-- Problem to work on --
Put the lines into a JSON list of strings, one string per line and no blank lines. Begin at the line that contains "You are a computer-use", stop after the line that contains "tap(18, 405)", and leave the pictures out.

-- Records to process --
Start

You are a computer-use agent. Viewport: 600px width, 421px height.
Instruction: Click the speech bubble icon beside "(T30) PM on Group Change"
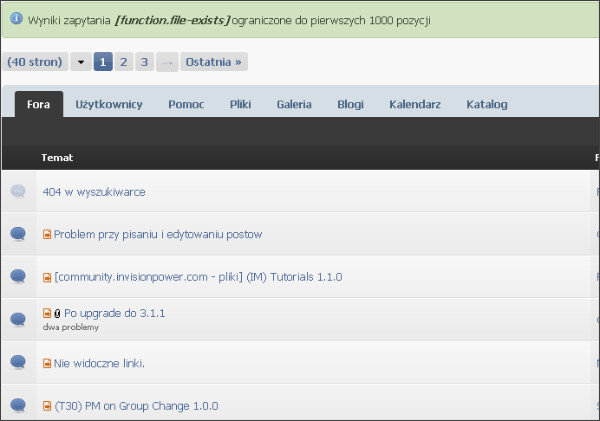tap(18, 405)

End
Start

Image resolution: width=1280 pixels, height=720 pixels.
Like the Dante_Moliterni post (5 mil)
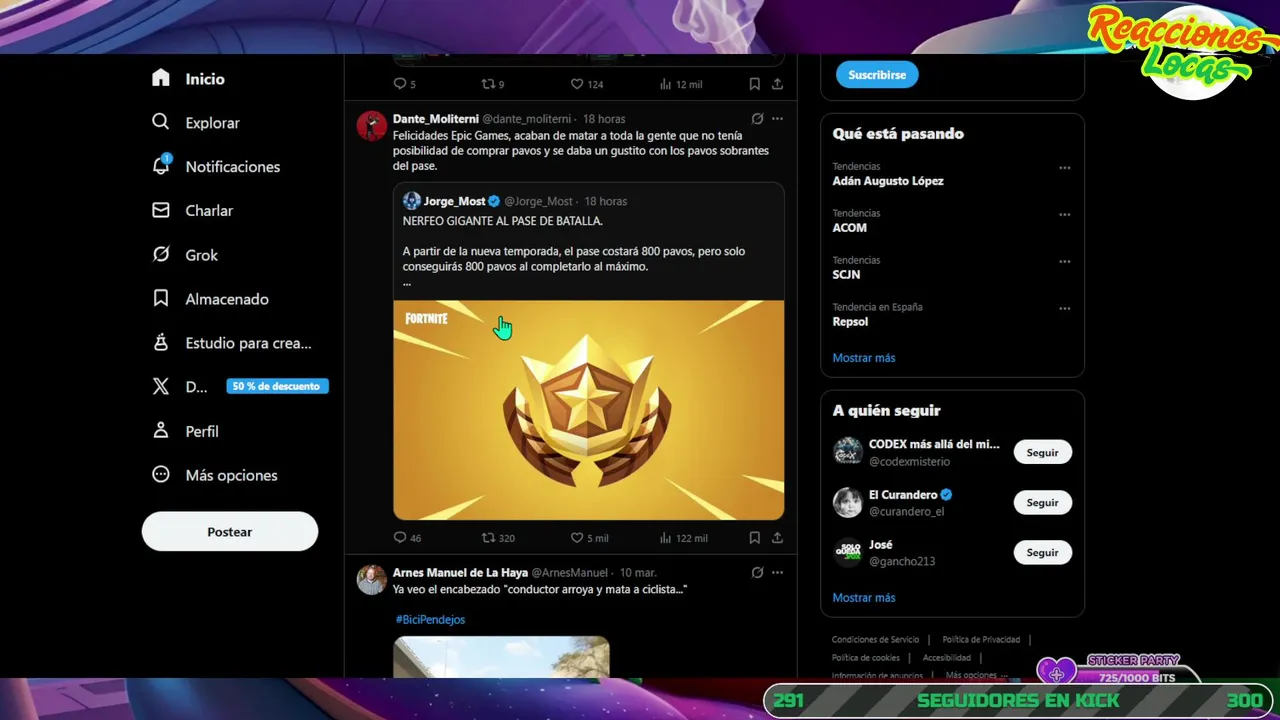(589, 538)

End

-- The reply --
[
  "You are a computer-use agent. Viewport: 600px width, 421px height.",
  "Instruction: Click the speech bubble icon beside \"(T30) PM on Group Change\"",
  "tap(18, 405)"
]